Live now pay later. My carbon footprints yesterday and today; tomorrow the floods at my door. Move over Mr Gore is there room up on your soap box for a woman with a teapot, my feet are starting to get a little damp?

Sunday, 8 July 2007

Graduating to floods, Hopkins and being unselved






It was the Boo’s MA graduation this week. As she commented herself whilst donning the cap and gown there are endless comedy moments to be gleaned from such garb which she said was essentially much like male genitalia ..a great deal of stuff dangling down solely for display purposes. Having been to her first graduation I was well prepared with tissues and patience as I watched countless bright-eyed and bushy-tailed young people being clapped by fond family. ‘Probably at least half a million quids worth of student debt in this hall’ said the man next to me. He said it in a rather wistful, puzzled way. I suspected he might have privately wondered why on earth his child was doing art instead of something useful like engineering or pharmacy but had kept it to himself, not being the sort of man to want to cause trouble or tread on dreams. I noted when his son strode across the stage to have his hand pumped by a strange man for graduating in Fine Art he clapped vigorously and his wife cried.
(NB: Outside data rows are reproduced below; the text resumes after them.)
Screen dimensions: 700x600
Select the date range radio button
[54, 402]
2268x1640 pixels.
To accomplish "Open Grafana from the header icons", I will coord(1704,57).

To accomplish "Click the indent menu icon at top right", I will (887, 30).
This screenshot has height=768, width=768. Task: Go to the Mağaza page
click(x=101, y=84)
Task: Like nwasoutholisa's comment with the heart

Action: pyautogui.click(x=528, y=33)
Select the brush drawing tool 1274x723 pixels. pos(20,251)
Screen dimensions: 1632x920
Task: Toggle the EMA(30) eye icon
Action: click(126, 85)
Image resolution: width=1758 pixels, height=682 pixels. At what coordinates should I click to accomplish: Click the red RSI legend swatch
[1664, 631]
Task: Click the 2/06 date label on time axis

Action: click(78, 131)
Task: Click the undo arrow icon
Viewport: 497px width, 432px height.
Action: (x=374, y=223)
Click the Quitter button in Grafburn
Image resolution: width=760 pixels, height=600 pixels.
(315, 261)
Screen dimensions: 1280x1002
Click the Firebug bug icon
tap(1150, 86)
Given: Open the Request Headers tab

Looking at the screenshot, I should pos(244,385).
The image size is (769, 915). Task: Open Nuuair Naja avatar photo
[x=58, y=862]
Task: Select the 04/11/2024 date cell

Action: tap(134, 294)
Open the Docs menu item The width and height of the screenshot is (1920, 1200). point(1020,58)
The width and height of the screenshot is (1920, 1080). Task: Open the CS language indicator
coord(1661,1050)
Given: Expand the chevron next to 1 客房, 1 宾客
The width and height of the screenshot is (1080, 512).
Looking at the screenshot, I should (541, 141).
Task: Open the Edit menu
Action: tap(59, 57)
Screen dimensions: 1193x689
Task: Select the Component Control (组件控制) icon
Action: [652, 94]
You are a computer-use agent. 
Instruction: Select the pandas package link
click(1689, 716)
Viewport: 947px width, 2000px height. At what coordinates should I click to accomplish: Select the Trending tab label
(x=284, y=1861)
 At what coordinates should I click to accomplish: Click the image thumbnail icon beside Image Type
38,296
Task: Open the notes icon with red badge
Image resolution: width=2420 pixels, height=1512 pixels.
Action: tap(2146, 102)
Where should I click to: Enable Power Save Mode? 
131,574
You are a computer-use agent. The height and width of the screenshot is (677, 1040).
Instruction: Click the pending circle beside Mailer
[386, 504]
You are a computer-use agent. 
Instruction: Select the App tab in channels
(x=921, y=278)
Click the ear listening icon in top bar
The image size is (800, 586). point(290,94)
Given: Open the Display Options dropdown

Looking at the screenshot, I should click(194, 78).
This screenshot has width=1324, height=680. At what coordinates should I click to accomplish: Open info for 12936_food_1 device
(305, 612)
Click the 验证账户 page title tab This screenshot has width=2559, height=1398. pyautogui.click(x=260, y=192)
Behind many an art student is often a puzzled but supportive family.

The Boo had been at Hull Art School as an undergraduate and had lived for three years near the areas where the current floods have struck. We therefore watched the television coverage with personal interest and then there was that endless concert to draw out attention to the state of the planet. Global warming is of course far more serious than some sopping wet houses in Hull and Sheffield but, as in poetry, from the particular we can sometimes access the universal. A woman crying at the state of her new carpets and the steady loss of a glacier in the Himalayas seem to be so disparate as to make the connection ludicrous, indeed opponents of the Al Gore School of thinking would vehemently say so. There have always been cycles of warming and cooling, the world has always blown hot and cold, ice ages come and go, the desert was once a sea, the sea once a desert. But then I wasn’t scurrying around in a metal box on wheels or flinging myself through the air in one now and then. I wasn’t there, wanting to keep butter cool in a fridge, buying dates in plastic, washing towels at 60 degrees, keeping the computer on stand-by. It is much more useful and relevant to say I; the particular to the universal. We spend a lot of time trying to embrace our individuality these days, learning to love ourselves as Oprah would say; we want to be the ultimate particular. Now all these particulars may be bringing the universal down about our ears.
Gerard Manley Hopkins battled with the universal and the particular both in spiritual and poetic ways. In Binsey Poplars of course he speaks to our times in almost prophetic terms
We are making an art out of hacking and racking the growing green these days. He uses the odd word unselve in this poem, being unselved by an act. I tend to be an optimist, I am far too big and particular to be unselved by a few ecological problems; unnerved maybe, a few sleepless nights, a slight twinge of guilt, a fridge magnet that exhorts me to save it. What would being unselved feel like? Hopefully for me it won’t ever feel like watching my home disappear under three feet of water.